For decades, Thailand’s king was the unifying force of the country—leading the country through 10 military coups. But with the passing of King Bhumibol Adulyadej and the looming ascension of his unpopular son to the throne, that political and social stability could come into question.
While officially above politics, the widely popular and revered king was the single most important figure in Thai politics since the end of the absolute monarchy in 1932. Over the years, Bhumibol carefully crafted an image of moral authority that helped guide the nation through tumultuous years of political crises.
“For 70 years, the king has been the primary unifying force in Thai politics and prevented political convulsions.
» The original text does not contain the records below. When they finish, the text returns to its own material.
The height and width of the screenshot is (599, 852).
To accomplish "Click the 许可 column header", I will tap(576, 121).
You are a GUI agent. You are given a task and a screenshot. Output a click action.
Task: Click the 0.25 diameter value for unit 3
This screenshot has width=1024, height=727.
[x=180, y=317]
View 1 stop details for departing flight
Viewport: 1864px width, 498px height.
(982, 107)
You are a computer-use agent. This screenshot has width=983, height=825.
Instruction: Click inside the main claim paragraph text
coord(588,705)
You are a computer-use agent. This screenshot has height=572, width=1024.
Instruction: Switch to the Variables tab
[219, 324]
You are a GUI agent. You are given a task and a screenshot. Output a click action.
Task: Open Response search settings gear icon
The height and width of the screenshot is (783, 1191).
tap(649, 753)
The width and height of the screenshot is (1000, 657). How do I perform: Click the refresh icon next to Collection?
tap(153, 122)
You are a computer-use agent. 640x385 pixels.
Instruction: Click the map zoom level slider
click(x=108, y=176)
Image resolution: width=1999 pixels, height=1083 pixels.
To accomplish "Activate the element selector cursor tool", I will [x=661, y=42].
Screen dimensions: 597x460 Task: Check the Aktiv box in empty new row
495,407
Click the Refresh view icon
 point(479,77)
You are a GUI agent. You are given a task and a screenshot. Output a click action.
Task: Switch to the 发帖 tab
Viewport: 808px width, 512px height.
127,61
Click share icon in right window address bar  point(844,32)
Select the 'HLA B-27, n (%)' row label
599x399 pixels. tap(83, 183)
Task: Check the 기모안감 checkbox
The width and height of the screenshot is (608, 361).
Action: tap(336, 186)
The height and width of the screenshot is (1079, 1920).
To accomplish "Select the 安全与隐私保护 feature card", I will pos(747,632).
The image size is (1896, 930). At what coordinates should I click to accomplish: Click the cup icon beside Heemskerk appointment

Without his steadying hand, a lot will be thrown into question,”said John Minnich, senior analyst with Stratfor.
The country will remain in mourning for one year, and the coronation of Crown Prince Vajiralongkorn was also delayed for at least one year.
“In the short term, the opposition will remain quiet because major actions now would undermine their own reputation,” Minnich said.
The absence of the revered king and his role as a unifying figure of moral authority could rattle Thai politics, especially since the chosen successor is widely disliked.
The 64-year-old crown prince has not been heavily involved in the public duties associated with the monarchy and has spent much time outside the country, notably in Germany.
Vajiralongkorn does not command the same amount of respect and admiration that his father did, and that could be problematic for Thailand going forward.
“The crown prince is a deeply unpopular figure and lacks the moral authority of his father. It may change, but there is no question that the prince is not and will not be the unifying figure that Bhumibol was,” Minnich said.